Still, he would call the judge later today and politely decline. His
last foray to the wilderness would satisfy him for quite a while. The
end had never actually been in question, but dealing with the rubes
got under his skin after a while. He was going to be certain that all
his cases were in the civilized parts of Virginia for the foreseeable
future.
He picked up the next sheet of paper
and shoved all thoughts of backward counties in the middle of nowhere
from his mind.
----------
Brad Dollerby sat in his new office
reading the secret agent novel his mother-in-law had bought him for
Christmas. The hero was some sort of generic mix between Jason Bourne
and James Bond and there was nothing particularly original in it. He
knew the reason Abby had bought it for him. The whole story revolved
around someone setting off a suitcase nuke in Haysi, Virginia which
was about forty minutes north of Bartlette County. So far, the book
hadn't explained why anyone would nuke a town of five-hundred people.

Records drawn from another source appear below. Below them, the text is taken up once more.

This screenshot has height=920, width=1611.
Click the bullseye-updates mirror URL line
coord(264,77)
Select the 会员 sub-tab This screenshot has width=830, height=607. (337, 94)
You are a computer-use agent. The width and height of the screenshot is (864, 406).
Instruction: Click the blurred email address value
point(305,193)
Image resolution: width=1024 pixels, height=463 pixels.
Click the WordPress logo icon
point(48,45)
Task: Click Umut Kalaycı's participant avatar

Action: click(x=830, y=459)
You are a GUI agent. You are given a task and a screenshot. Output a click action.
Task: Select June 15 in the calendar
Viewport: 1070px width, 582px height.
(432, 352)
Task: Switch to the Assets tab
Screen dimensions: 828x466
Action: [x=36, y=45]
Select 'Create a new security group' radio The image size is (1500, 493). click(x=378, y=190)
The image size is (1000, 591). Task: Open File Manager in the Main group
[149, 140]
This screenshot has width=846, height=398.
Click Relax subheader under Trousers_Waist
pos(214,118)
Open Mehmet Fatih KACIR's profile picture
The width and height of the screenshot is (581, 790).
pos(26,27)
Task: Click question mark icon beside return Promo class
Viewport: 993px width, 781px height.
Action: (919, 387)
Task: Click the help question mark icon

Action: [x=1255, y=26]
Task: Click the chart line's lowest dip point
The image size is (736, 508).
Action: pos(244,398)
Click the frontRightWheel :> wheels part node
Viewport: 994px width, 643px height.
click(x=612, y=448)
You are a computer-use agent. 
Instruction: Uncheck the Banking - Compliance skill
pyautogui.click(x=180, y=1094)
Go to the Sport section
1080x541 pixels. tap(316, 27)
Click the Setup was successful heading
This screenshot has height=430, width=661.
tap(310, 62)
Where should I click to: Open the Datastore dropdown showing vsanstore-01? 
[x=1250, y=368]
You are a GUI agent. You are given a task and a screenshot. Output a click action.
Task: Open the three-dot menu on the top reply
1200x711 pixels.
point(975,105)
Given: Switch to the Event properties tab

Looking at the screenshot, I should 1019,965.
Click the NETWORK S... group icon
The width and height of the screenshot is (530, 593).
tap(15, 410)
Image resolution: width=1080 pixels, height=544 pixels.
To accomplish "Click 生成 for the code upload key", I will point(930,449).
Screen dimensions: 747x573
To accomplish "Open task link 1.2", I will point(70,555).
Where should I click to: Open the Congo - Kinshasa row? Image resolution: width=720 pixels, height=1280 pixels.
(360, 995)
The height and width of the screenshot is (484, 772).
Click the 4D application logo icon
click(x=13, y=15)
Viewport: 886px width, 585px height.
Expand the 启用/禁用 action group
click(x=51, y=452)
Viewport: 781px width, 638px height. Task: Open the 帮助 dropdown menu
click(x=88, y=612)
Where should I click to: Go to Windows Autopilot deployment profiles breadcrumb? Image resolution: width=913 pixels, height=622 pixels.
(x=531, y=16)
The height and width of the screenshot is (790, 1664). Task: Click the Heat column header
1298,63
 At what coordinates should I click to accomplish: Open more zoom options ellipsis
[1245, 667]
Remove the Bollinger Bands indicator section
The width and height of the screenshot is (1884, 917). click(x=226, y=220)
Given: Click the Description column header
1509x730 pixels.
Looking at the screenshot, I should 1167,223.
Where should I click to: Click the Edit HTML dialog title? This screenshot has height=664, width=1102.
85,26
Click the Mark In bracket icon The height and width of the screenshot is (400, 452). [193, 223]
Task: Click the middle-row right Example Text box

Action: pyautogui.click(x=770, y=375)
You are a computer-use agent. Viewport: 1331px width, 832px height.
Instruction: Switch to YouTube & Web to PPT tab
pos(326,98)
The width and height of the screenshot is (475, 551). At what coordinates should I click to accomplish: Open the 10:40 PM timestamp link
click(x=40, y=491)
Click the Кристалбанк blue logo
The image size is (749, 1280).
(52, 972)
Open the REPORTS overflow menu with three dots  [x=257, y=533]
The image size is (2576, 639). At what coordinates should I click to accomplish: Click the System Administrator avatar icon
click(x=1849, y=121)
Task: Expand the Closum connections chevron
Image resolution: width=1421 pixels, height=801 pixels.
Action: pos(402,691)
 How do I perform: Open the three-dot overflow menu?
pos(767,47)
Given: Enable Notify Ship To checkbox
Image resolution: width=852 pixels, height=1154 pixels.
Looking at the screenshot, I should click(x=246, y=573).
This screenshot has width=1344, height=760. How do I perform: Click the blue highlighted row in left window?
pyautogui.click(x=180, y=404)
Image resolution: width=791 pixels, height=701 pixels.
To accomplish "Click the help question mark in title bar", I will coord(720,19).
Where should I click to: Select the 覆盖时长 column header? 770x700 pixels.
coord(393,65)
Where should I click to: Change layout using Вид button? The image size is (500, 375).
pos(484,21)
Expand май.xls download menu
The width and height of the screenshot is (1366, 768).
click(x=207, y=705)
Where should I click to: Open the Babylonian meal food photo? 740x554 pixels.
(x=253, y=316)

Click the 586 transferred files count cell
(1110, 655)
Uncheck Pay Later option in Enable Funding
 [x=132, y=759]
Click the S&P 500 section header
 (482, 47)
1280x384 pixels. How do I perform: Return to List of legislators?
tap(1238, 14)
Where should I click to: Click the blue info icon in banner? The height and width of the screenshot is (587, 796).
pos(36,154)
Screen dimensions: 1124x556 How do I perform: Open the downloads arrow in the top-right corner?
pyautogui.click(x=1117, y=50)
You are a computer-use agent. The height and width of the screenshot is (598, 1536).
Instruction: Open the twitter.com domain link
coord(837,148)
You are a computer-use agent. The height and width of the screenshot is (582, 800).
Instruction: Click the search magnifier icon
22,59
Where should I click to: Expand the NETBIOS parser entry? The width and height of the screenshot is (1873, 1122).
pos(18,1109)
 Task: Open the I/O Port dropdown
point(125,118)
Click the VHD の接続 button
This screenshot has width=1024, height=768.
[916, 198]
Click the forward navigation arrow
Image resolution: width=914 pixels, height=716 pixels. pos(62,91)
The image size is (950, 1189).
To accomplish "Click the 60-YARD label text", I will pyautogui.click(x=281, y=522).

It just had secret agents chasing each other around the world
stalking and shooting at each other. Normally, he would have thrown
away a book this bad after a couple chapters, but he knew Abby would
ask him about it and he didn't want to lie to her. Besides, he didn't
have anything else to do at the moment. Reading the book kept him
from dwelling on the disasters of the last few months.
He had appointments scheduled for this
afternoon, but this morning he was just sitting there in the hopes
that someone would come in and plop down a hefty retainer to sue his
neighbor because the jerk built a fence three inches over the
property line or some other vitally important issue which people were
willing to squabble about until the end of eternity.
He was in the middle of reading a
portion of the book where the bad-girl villainess was revealed to be
a misguided eco-warrior who bombed Haysi because . . . when Maggs
yelled through the open door at him.
“You've got a phone call on line
one.”
“Tell them to make an appointment
like everybody else.”
“Sure, Nickel, I'll tell the chairman
of the Republican Party of Virginia that he should get his butt in a
car and drive down from Richmond so that he can have an audience with
your majesty.”
On second thought, Brad reflected as he
reached for the phone, maybe I ought to take this call.